→ Work request
Repeat exactly the lines of the entries below from the one with "Click the toolbar power button icon" through the one with "Task: Click the user account avatar", both ends included, and nothing else.

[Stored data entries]

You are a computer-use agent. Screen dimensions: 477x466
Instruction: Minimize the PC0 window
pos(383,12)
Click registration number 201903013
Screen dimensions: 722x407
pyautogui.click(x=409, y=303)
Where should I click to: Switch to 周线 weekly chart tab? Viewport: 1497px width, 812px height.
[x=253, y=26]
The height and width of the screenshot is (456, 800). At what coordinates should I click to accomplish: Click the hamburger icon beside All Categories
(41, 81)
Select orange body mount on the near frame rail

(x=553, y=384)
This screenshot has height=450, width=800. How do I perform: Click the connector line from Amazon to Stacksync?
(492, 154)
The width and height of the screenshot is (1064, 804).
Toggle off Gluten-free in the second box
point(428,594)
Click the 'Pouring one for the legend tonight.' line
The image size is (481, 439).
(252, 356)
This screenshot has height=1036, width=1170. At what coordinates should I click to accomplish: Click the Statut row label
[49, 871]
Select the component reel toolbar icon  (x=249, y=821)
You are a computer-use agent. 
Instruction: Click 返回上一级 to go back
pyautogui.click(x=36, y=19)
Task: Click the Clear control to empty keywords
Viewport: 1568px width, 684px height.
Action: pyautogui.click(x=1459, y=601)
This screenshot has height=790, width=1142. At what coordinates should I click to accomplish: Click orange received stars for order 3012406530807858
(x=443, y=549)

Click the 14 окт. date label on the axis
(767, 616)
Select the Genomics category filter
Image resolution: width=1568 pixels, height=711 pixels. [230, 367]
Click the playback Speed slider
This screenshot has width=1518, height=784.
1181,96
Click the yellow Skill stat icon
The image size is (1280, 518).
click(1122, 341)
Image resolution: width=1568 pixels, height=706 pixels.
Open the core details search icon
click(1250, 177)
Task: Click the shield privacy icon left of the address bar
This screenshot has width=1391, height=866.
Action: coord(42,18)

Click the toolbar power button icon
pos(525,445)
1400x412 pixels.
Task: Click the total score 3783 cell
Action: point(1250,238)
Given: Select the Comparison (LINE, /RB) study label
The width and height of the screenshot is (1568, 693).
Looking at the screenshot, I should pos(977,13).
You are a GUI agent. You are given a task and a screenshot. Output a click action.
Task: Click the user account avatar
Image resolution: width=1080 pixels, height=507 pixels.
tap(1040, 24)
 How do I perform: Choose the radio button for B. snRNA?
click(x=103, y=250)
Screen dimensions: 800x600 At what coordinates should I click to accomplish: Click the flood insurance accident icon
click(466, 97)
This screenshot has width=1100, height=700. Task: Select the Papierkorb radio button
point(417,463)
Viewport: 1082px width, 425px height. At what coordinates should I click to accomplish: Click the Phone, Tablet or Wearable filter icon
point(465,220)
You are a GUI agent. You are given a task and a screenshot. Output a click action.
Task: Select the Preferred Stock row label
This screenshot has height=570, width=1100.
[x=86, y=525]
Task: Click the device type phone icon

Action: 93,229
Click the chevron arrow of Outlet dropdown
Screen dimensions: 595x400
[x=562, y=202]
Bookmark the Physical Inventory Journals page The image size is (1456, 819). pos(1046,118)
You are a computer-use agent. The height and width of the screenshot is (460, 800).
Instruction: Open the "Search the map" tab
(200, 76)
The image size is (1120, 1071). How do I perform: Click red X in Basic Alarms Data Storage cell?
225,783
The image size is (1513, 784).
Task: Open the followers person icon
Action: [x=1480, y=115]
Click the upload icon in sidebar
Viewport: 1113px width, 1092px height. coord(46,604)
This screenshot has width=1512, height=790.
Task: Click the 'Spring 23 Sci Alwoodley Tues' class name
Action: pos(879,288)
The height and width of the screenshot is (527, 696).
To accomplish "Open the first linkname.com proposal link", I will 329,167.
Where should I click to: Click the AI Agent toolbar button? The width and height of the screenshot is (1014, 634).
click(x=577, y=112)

→ Result of the task
Click the toolbar power button icon
pos(525,445)
1400x412 pixels.
Task: Click the total score 3783 cell
Action: point(1250,238)
Given: Select the Comparison (LINE, /RB) study label
The width and height of the screenshot is (1568, 693).
Looking at the screenshot, I should pos(977,13).
You are a GUI agent. You are given a task and a screenshot. Output a click action.
Task: Click the user account avatar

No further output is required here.